Since 2008 the countries of the Eurozone have seen social upheaval and economic crisis on an unprecedented scale. Sociological explanations for European development and crisis have relied either on an neoinstitutionalist approach, seeing the region as a coalescing “field” of social interaction, or an approach a collection of disparate “varieties” of economy, supposing that Southern European states were profligate in their spending or wage policies compared to Germany and other Northern states. In contrast, this study uses global political economy and post-Keynesian economics to analyze the sharp inequalities between Western Europe’s economies, the unusual structure of pan-European economic governance institutions, and the way these interacted to cause the post-2008 crisis. I argue that Europe’s uneven political economy, in which a “neomercantilist” North centered on Germany has grown by extracting export surpluses from the debt-addled South, is a crucial component of any explanation for why Northern and Southern member states display such divergent models of social development and why pan-European institutions took their current form.

I use Qualitative Comparative Analysis (QCA), a software-aided method of case comparison, as an initial test of competing crisis explanations, mapping the Eurozone’s Northern and Southern blocs over the 1999-2007 period.

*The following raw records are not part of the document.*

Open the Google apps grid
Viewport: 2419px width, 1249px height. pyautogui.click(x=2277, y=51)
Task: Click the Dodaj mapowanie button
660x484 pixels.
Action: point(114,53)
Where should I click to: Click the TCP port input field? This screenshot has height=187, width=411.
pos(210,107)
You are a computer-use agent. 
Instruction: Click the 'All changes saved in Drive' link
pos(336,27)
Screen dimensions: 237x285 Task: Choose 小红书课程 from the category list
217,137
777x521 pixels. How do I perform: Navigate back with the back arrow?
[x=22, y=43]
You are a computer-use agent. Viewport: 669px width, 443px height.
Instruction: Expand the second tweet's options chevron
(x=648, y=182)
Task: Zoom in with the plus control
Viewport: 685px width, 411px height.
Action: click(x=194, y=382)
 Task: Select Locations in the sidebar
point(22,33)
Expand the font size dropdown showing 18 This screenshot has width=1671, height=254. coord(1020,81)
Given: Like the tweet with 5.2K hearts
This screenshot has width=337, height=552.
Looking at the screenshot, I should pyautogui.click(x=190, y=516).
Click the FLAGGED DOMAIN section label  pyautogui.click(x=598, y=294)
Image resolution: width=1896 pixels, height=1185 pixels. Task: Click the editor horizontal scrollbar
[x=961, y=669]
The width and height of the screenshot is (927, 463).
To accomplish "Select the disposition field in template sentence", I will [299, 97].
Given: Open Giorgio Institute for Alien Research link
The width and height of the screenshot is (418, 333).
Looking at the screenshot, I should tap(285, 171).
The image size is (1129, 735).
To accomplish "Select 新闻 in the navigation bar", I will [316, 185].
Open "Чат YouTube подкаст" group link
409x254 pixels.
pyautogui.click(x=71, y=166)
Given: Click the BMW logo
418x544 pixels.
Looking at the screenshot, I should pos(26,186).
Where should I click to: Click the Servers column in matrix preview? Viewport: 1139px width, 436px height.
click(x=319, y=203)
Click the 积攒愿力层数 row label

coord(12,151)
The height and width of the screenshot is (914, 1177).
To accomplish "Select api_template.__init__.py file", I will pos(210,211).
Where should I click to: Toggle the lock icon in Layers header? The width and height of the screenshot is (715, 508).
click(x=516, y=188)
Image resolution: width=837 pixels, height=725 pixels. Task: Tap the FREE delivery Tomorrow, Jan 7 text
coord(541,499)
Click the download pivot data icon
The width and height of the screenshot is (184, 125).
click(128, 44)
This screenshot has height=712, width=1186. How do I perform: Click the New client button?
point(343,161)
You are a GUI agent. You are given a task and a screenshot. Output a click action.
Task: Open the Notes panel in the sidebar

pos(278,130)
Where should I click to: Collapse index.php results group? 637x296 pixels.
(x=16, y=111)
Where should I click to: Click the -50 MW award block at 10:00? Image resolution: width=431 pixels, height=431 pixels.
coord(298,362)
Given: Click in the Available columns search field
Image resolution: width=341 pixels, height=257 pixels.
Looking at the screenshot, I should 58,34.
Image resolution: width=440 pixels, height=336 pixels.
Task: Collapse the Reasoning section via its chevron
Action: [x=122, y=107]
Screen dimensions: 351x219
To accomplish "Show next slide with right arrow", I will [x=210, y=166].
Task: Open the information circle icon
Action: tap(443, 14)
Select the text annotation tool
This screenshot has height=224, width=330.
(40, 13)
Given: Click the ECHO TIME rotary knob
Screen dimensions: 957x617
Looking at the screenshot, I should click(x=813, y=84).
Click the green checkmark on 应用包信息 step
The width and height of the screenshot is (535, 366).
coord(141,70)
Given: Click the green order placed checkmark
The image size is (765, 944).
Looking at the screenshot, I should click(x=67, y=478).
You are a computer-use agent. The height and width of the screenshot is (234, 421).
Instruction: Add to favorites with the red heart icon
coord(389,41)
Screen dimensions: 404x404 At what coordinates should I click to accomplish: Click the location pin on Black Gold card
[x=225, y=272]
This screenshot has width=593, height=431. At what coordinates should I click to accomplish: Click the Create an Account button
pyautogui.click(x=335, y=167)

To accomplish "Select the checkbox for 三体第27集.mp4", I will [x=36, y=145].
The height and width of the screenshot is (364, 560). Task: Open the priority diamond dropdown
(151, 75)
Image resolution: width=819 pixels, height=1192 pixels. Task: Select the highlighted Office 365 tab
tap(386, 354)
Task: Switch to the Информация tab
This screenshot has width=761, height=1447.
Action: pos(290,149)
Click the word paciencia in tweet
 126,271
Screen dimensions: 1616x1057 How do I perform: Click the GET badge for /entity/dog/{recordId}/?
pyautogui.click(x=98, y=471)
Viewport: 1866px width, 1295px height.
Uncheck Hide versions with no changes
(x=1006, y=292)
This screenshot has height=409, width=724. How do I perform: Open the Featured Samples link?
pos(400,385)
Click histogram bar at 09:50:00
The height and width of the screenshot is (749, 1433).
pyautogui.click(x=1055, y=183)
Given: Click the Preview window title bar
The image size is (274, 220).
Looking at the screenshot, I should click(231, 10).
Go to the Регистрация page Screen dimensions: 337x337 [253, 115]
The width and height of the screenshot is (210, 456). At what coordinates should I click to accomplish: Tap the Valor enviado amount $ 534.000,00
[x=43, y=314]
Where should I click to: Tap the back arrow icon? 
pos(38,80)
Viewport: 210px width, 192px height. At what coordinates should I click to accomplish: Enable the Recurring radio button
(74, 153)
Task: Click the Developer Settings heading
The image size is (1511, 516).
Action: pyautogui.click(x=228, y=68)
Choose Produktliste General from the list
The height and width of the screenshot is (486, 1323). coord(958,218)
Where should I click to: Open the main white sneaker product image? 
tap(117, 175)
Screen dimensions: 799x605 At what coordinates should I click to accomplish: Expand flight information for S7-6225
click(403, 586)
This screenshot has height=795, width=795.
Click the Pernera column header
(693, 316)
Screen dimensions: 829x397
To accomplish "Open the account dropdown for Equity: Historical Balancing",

This revealed bloc structure then informs a multi-chapter historical case study of European development since 1945, putting the neomercantilist explanation in dialogue with competing sociological theories at each step. Comparative-historical methods are employed to demonstrate that pan-European institutions such as the European Central Bank (ECB) were shaped by this neomercantilist relationship between Northern and Southern countries and thus tend to exacerbate between-country inequalities. More fundamentally, I argue that the disparate social models found across Europe were also shaped by this neomercantilist relationship, rather than being a sui generis result of each country’s own particularities. Explaining who won and lost in the wake of the crisis therefore depends, at base, on this neomercantilist linkage, and the way it determined both the social models installed in each European country and the restrictive institutional framework of the Euro itself.